--- RECORDED DATA ---
- - - - - - -
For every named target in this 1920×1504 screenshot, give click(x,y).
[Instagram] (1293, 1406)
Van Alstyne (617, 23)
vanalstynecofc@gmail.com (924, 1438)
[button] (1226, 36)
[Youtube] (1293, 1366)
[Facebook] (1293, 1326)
- - - - - - -
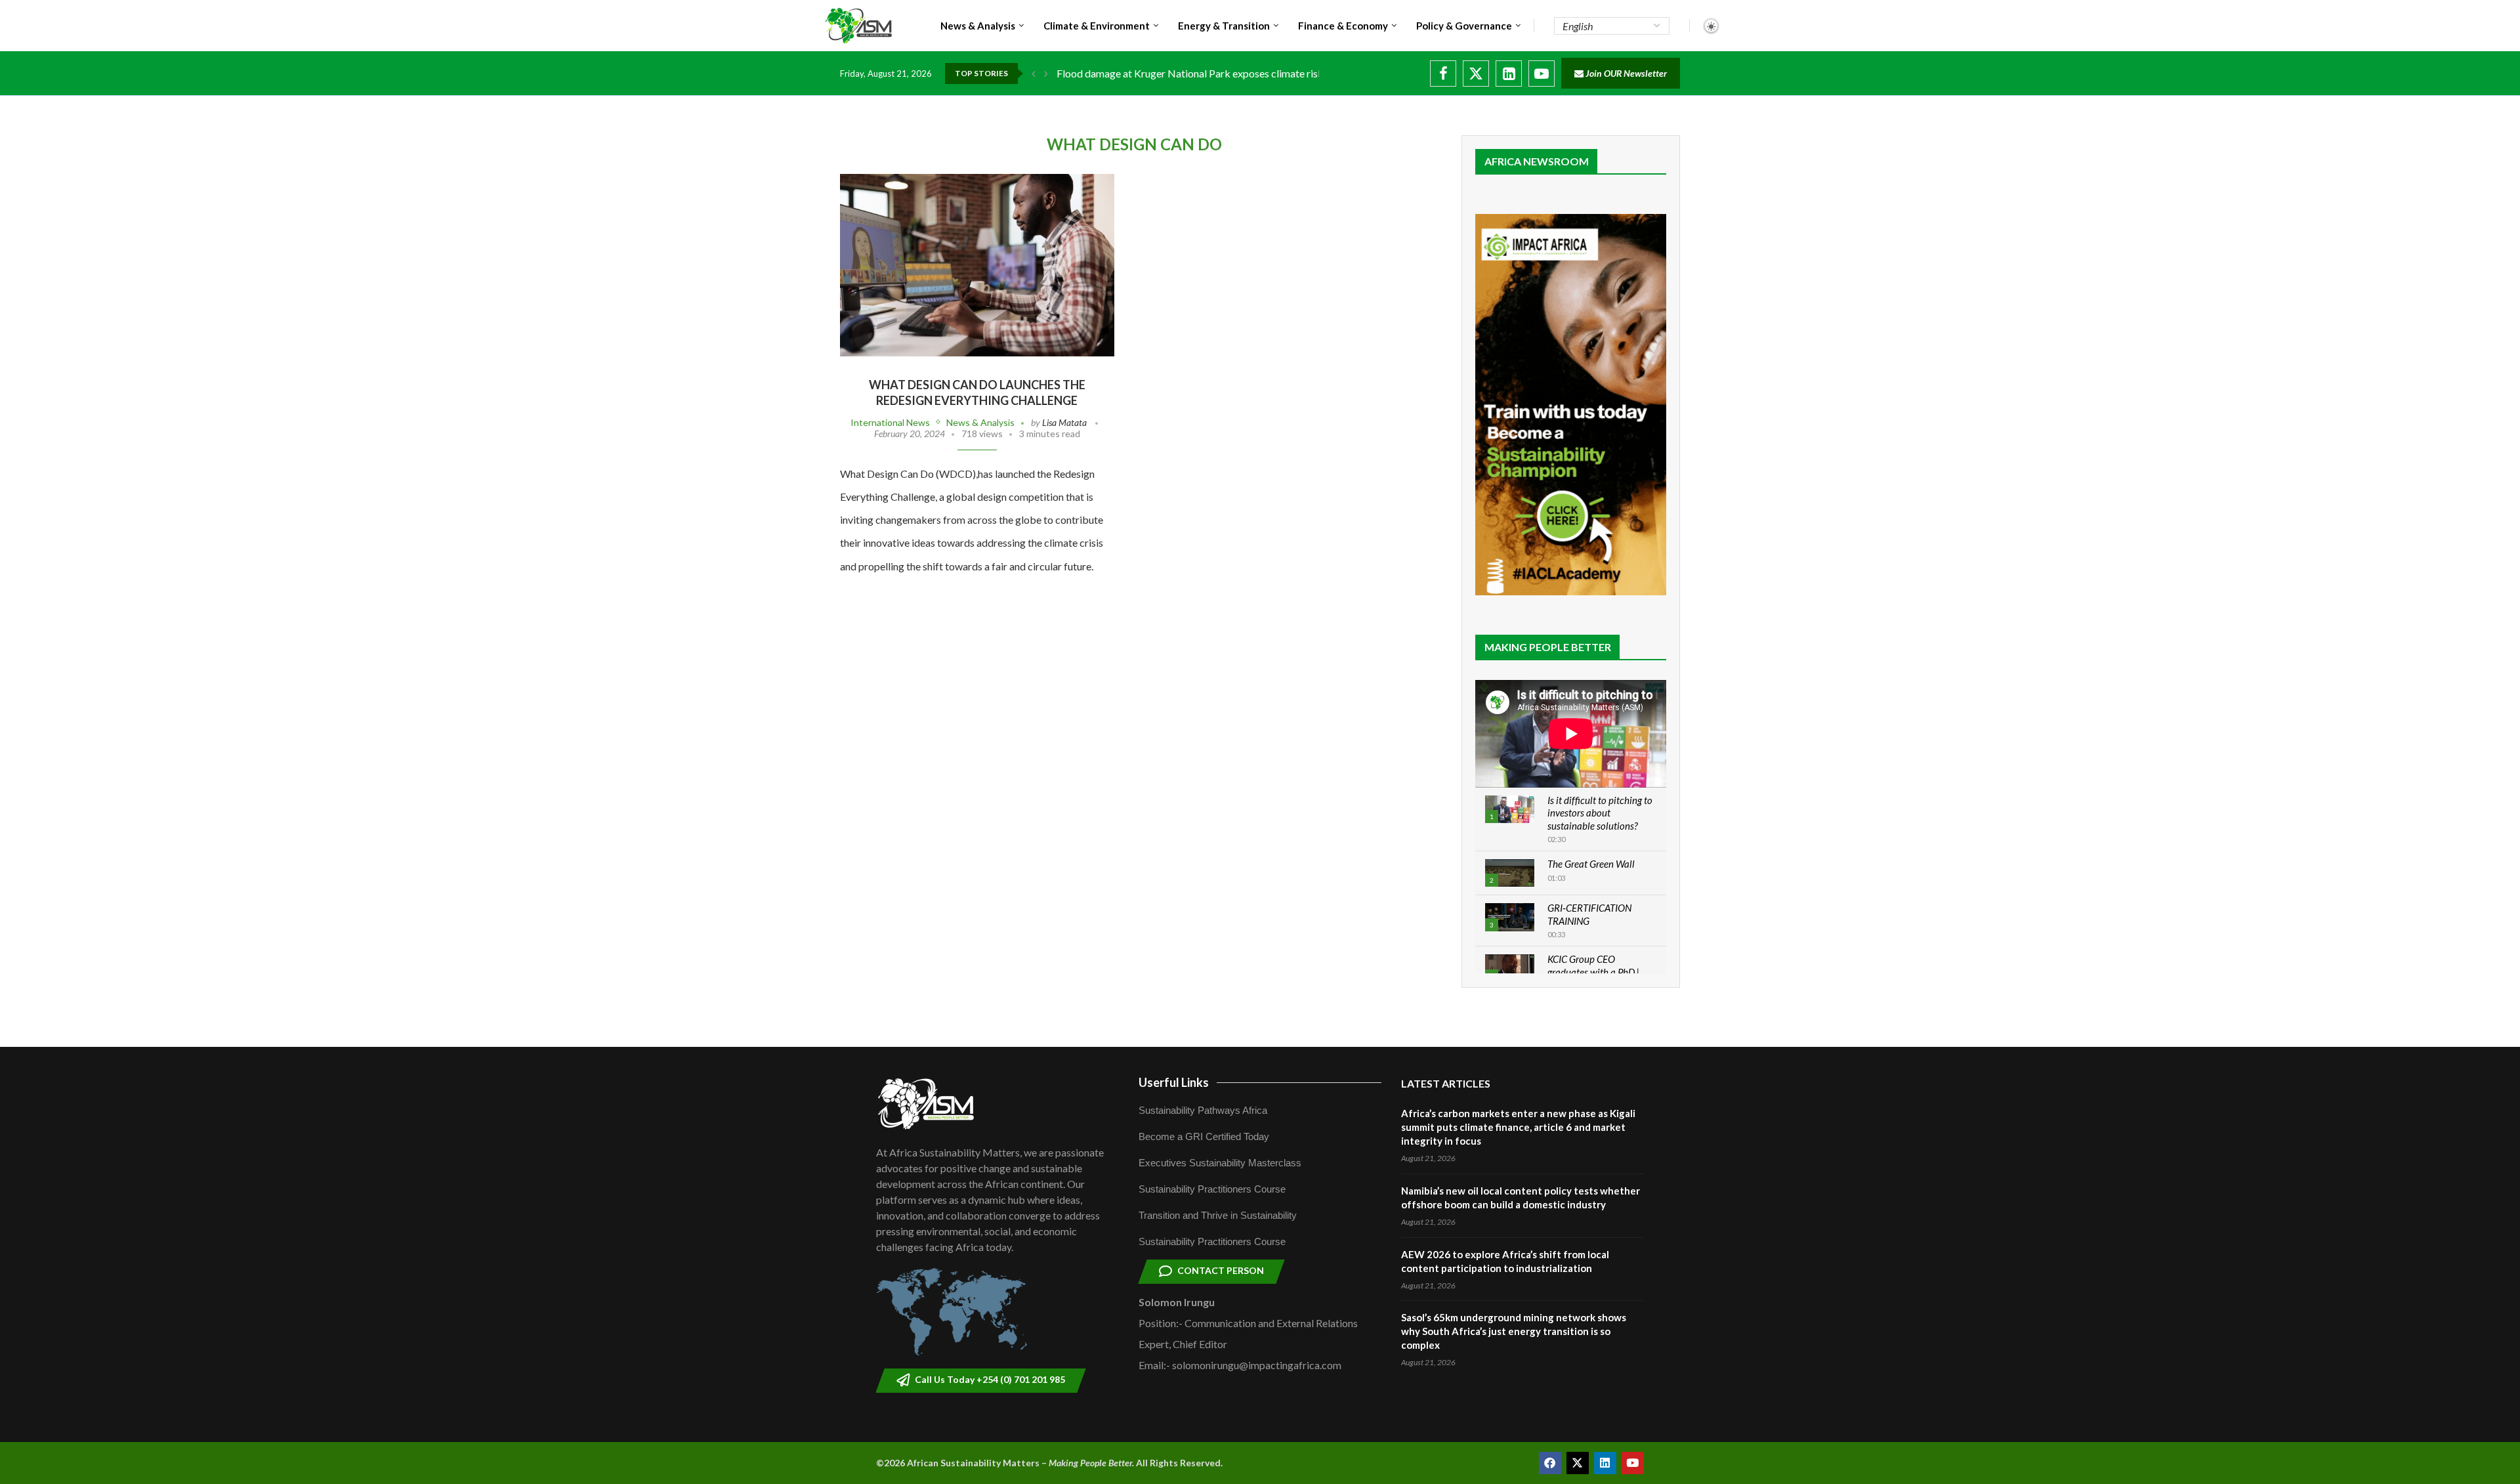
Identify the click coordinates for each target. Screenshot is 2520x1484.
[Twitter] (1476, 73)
- - - - - - -
--- PROBLEM ---
Search the listing for the word "target", and copy every line in which it is found.

--- ANSWER TO THE EXERCISE ---
For every named target in this 1920×1504 screenshot, give click(x,y).
Identify the click coordinates for each target. Screenshot is 2520x1484.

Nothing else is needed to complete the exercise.